The company in this story manufactures telephones. Standard push-button telephones may not be high-tech by today’s standards, but they offer notable improvements over the earlier rotary dial phones. For example, they incorporate a dual-tone/pulse dial control IC, and some models feature a hands-free function. With the hands-free button, users can make or receive calls without lifting the handset. Those familiar with the basic principles of telephone circuits understand that the hands-free feature relies on two key circuits: the “automatic receive/transmit control circuit” and the “audio power amplifier circuit.” These are typically implemented using off-the-shelf integrated circuits, with little need for innovative circuit design.
During the early stages of China’s reform and opening-up, some forward-thinking companies earned significant profits by producing telephones. The company I’m referencing sent its latest products to the head of Beijing for a trial. This new push-button telephone with a hands-free function was much more convenient than the rotary phones of the time. After a period of testing, the official was very satisfied and decided to recommend the product to relevant departments.
However, at a critical moment, something unexpected happened. One late night, the phone began buzzing! There was no apparent reason—no one would have dared to call the chief’s home at such an hour. Even stranger, when the receiver was picked up, no one was on the other end. After a while, the phone began beeping continuously. In a panic, the chief called the security personnel, who in turn contacted the telecommunications staff in the middle of the night. After some investigation, they discovered that the hands-free function had been mistakenly triggered, leading to the false alarm. The chief was furious!
This incident delayed the phone’s sales plan for several years. Eventually, it was determined that the root cause of the malfunction was poor PCB design, which led to the hands-free function being accidentally activated. Subsequently, the company switched to mechanical buttons for the hands-free feature on all its phone models, which then passed the telecom network access approval. The company suffered direct economic losses from this incident amounting to tens of millions of yuan.

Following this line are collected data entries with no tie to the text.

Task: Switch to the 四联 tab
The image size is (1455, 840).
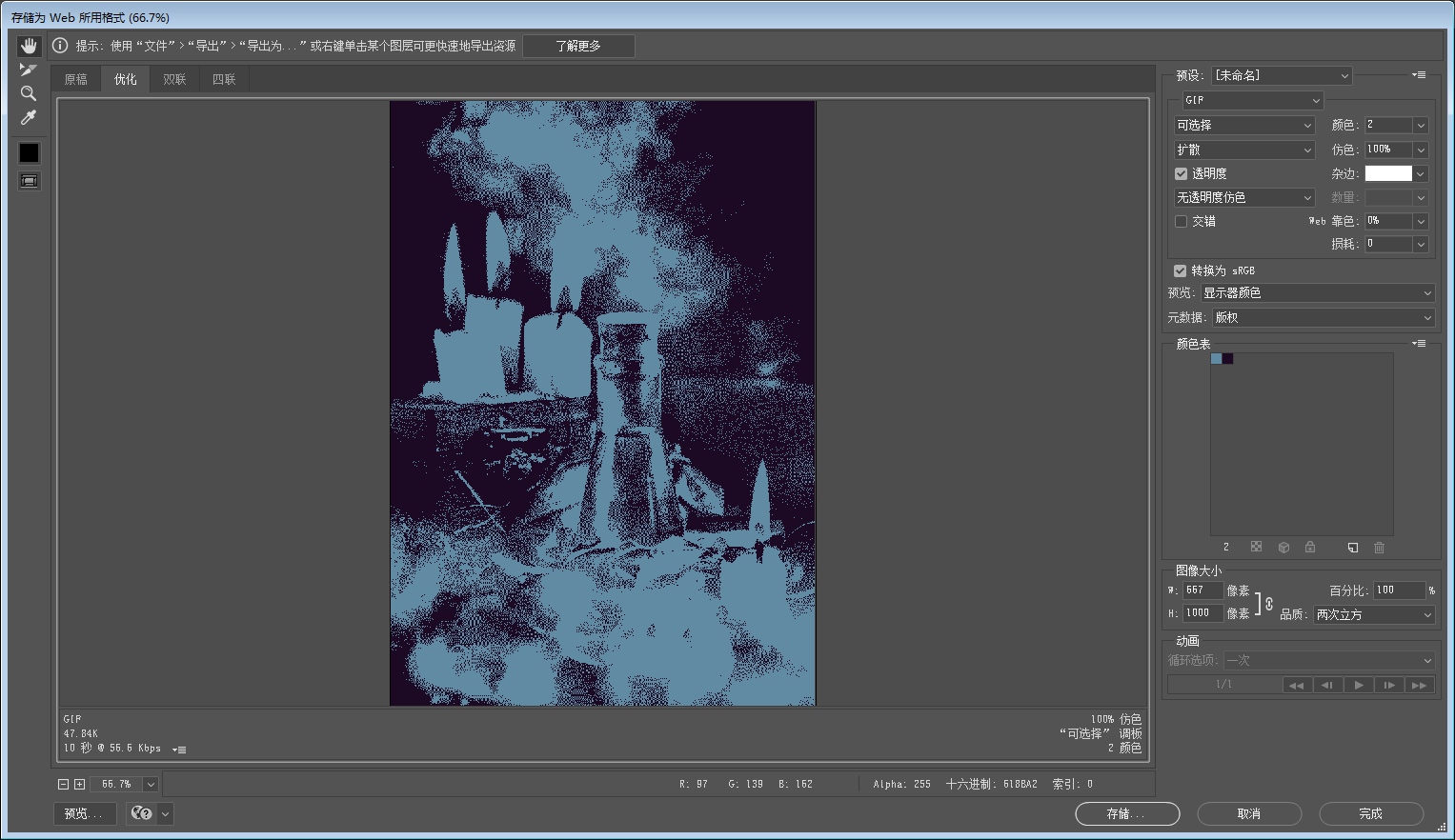Action: tap(224, 80)
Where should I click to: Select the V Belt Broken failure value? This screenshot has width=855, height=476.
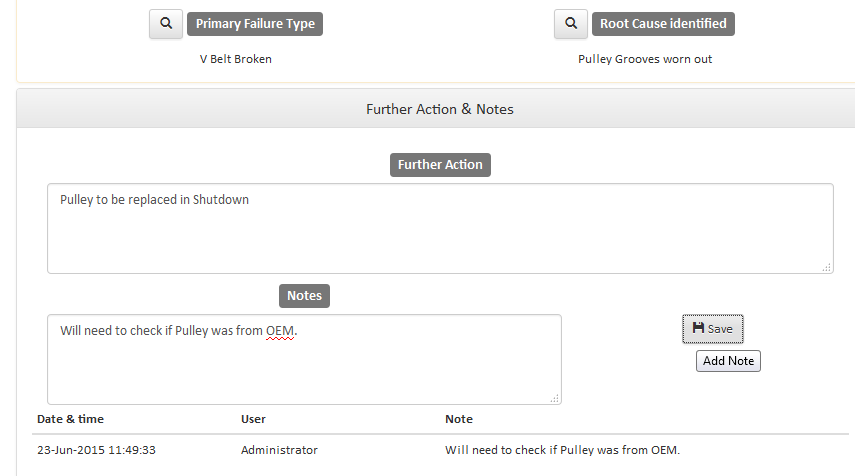(x=236, y=59)
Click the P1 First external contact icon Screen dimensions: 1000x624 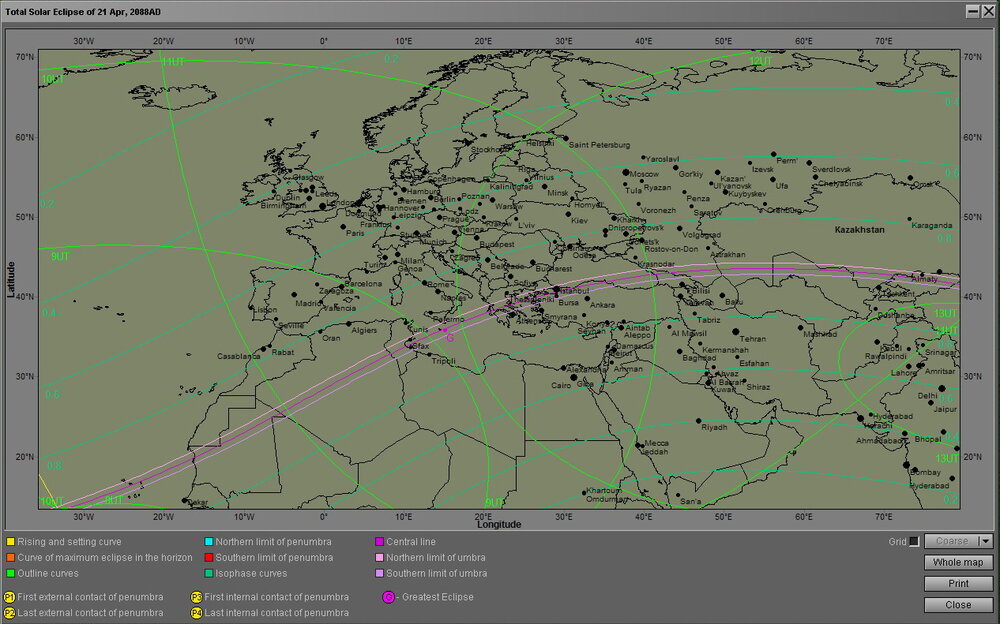(10, 597)
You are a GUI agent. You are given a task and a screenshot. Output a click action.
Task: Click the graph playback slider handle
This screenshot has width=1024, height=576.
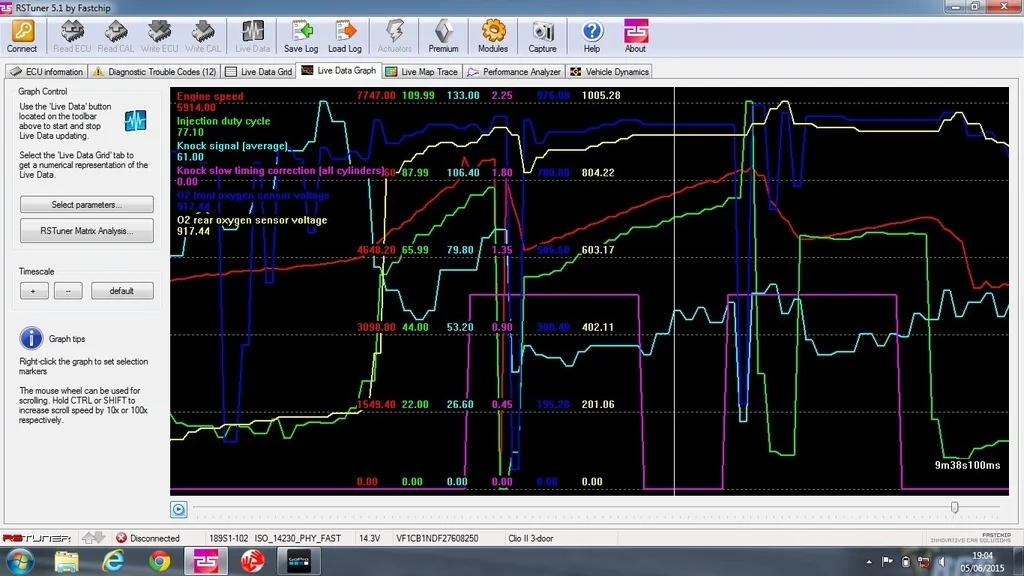pyautogui.click(x=955, y=507)
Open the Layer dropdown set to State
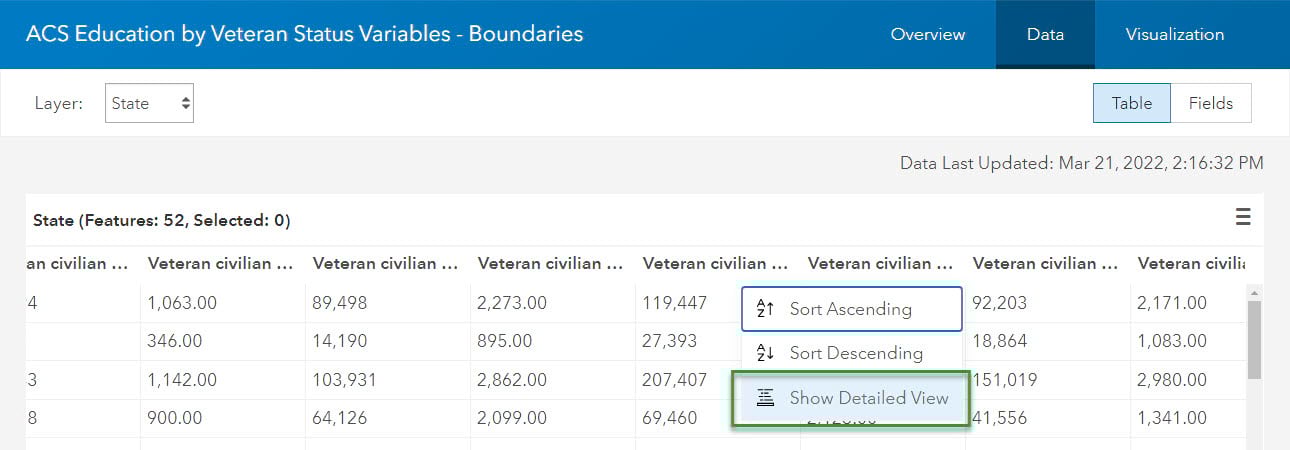The image size is (1290, 450). click(x=149, y=103)
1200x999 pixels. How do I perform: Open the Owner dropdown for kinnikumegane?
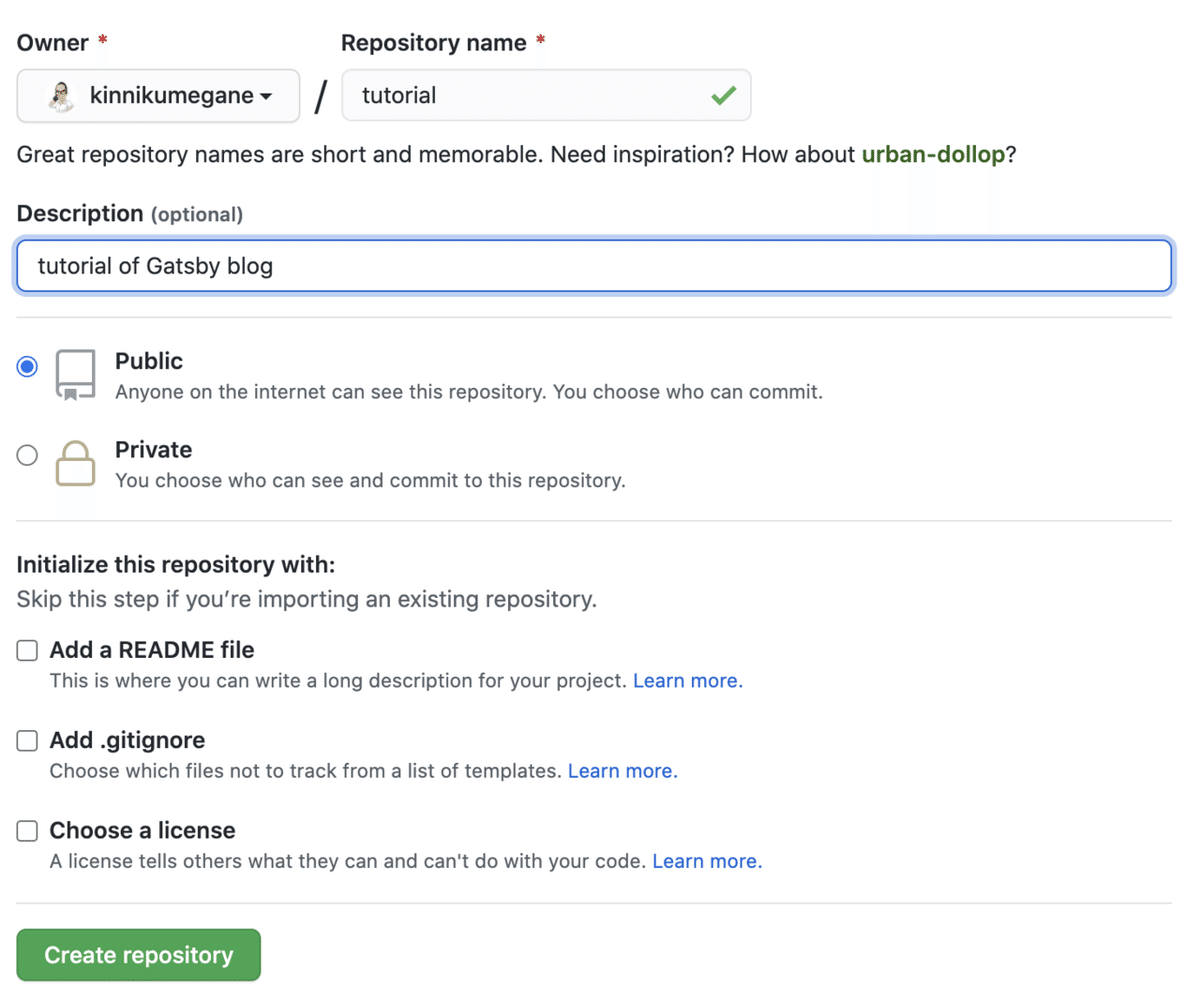pyautogui.click(x=159, y=96)
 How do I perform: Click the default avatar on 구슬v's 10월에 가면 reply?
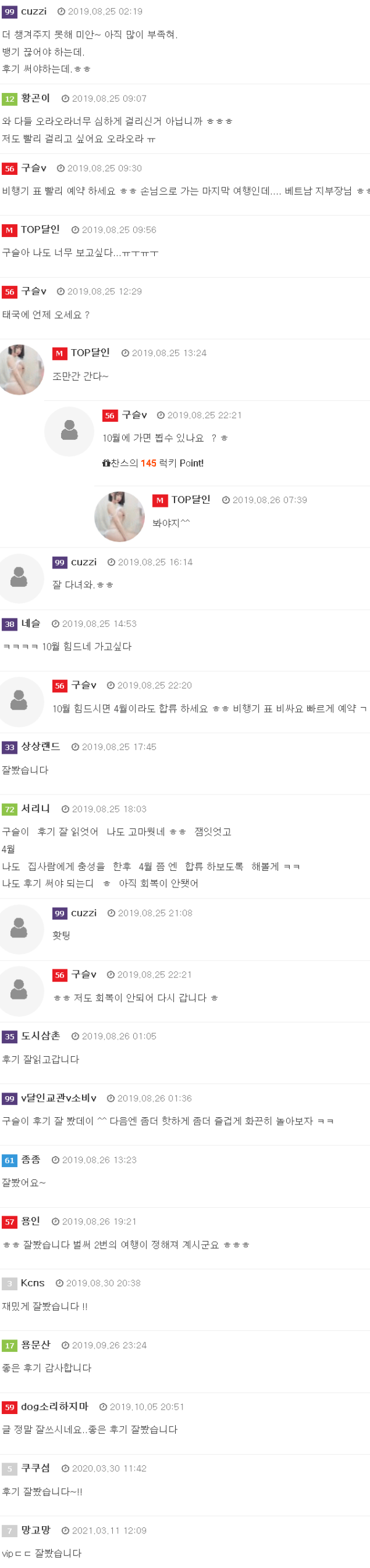point(69,431)
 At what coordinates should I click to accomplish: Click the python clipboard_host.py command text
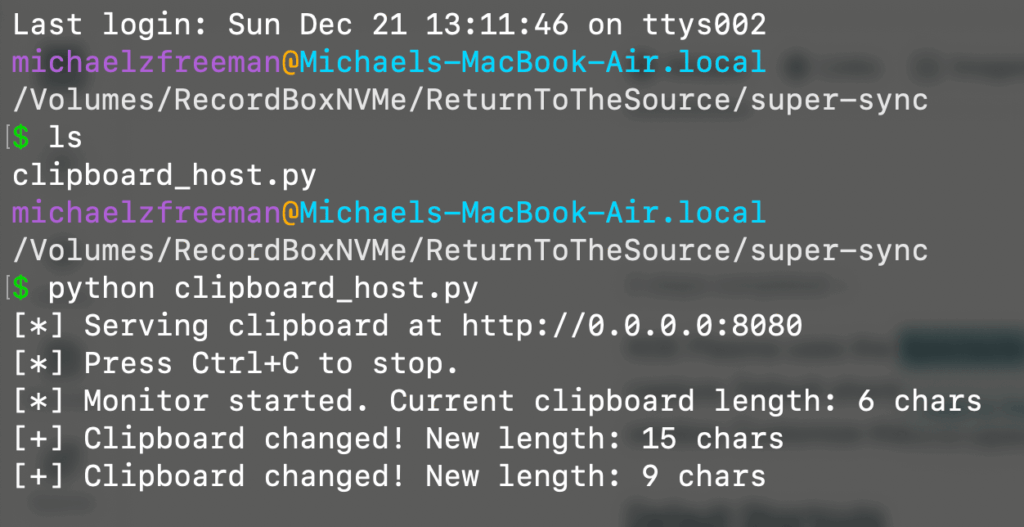point(262,289)
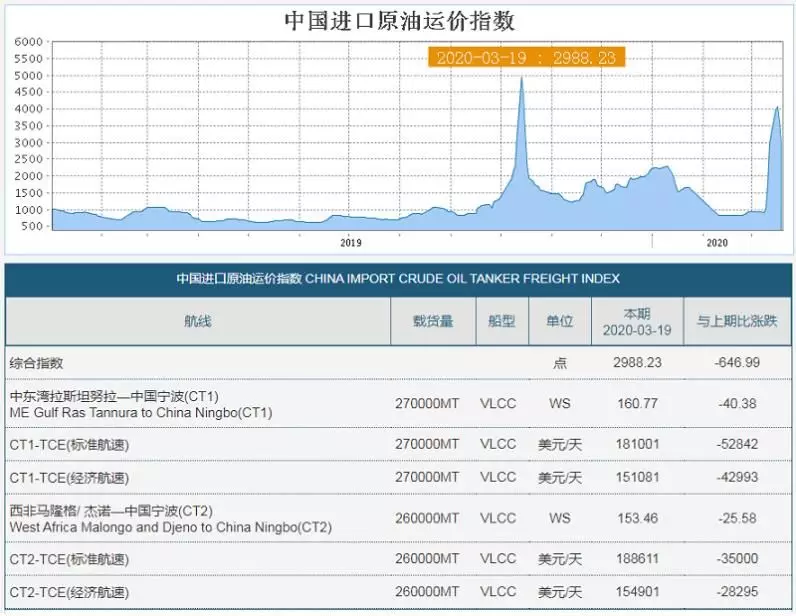Click the 2020 label on chart axis

coord(717,243)
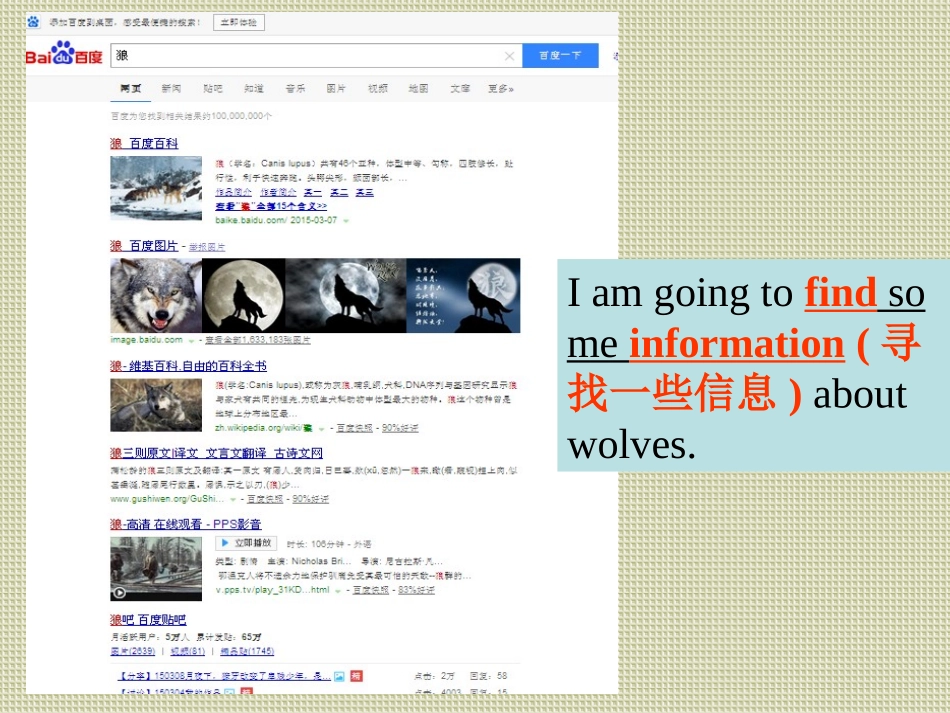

Some designers mistakenly view PCB design as a simple task, relying on software tools like PROTEL for automatic layout and routing. If a single-sided PCB fails to connect, they simply use a double-sided board. If that doesn’t work, they switch to a multilayer board or add jumpers. If a short jumper doesn’t fix the issue, they opt for a longer one. And if that still doesn’t work, they continue to rely on jumpers until the problem is resolved.
1. I know an experienced engineer who, in the early years, did not use a computer for PCB design. Despite that, they were able to complete complex circuit designs involving hundreds or even thousands of components. Moreover, the PCBs they designed were exceptionally neat in terms of layout and routing, with minimal jumpers and crossovers. The placement of the critical components was both organized and logical, fully meeting the process specifications. The early domestic black-and-white TV PCBs we encountered were true masterpieces created by the engineers of that era.
2. Even though I have been using a computer for PCB design for quite a long time, I still believe there is much to learn from those old engineers. Today’s younger engineers can hardly imagine how these pioneers used only pencils and graph paper to complete such intricate PCB designs. Personally, I’ve gained a great deal of knowledge from these engineers, including how to arrange components for easy routing, how to optimize board space under dual in-line ICs, and the importance of thorough planning before starting the layout and wiring process.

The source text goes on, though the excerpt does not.